毎日新聞 9月17日(水)19時37分配信

 【シンフェロポリウクライナ南部)田中洋之】ウクライナ南部クリミア半島がロシアに編入されてから18日で半年。

 

国際社会の批判をよそに、クリミアでは社会のロシア化が急速に進み、プーチン政権が取り組む実効支配強化の影でウクライナ色は消えつつある。

 「年金は月5万3000ルーブル(約14万8000円)で半年前の倍。暮らし向きは良くなった」。クリミアの中心都市シンフェロポリ市で議員を16年務めたロシア系のイワン・ジトニュクさん(63)は話した。

 

市役所で働く妻イーラさん(46)の給料も3万ルーブル(約8万3000円)と1.5倍になり、収入増という編入時の「公約」は守られたと感じている。

 アナトリー・ロゴフ副市長は、ウクライナ本土からの供給減のため食料品などの一部で10~20%値上がりしているが、「市民生活への影響はない」と断言する。

ガソリン代はロシアからの供給で1リットルあたり34ルーブル(約95円)と25%近く下がった。

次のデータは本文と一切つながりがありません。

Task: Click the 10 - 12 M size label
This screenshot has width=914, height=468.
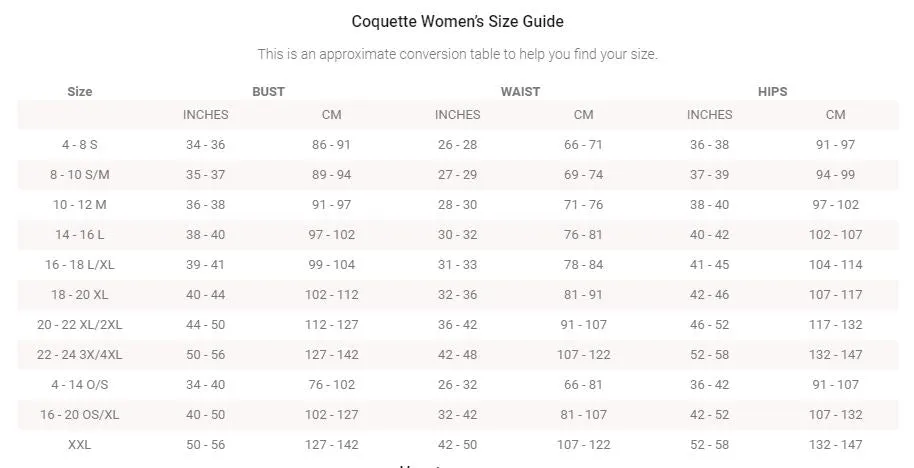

 ロシア連邦移民局によると、クリミア住民の98%にあたる197万人がロシアのパスポートを取得した。ロシア国籍を拒否したのは3500人にとどまるという。

 

ただ、編入後にクリミアを離れる少数派のウクライナ系やクリミア・タタール系住民は多く、ウクライナ政府は1万7000人に上ると発表した。

 通貨はウクライナのフリブナが想定より早く姿を消し、ルーブルに一本化された。青と黄色のウクライナ国旗も自動車のナンバープレートに見かける程度で、年内にはロシアのナンバーへの切り替えが終わる予定だ。

 

9月の新学期からロシアの教育制度が導入され、ウクライナの歴史は授業内容から外れた。

 「ロシア編入のプロセスは不可逆的となった」。「クリミア共和国」のアクショーノフ首長代行は14日にロシア統一地方選として実施された議会選を受け、こう語った。

 

選挙で圧勝したプーチン政権与党「統一ロシア」に投票したアレクサンドル・エルミシンさん(61)は「クリミアがウクライナ東部のような内戦にならなかったのはロシアに編入されたおかげ」と話した。

 一方、クリミアへの観光客は制裁の影響で昨年の500万人から300万人に減る見通しで、主力の観光産業に影響が出ている。ウクライナ本土に8割を依存する電力の供給もたびたび停止し、各地で停電が頻発。

 

ウクライナから切り離されたクリミアは半島から島になった」。住民の間ではこんな冗談が聞かれる。

 クリミア東端のケルチ海峡では今月初めに架橋が着工され、2018年末までにロシア本土との一体化が実現する。

 

クリミア共和国の来年度予算は支出740億ルーブル(約2000億円)に対し収入はその4分の1で、赤字分はロシア連邦補助金で賄われる。クリミアは社会や財政の面で巨大なロシアにのみ込まれつつあるようだ。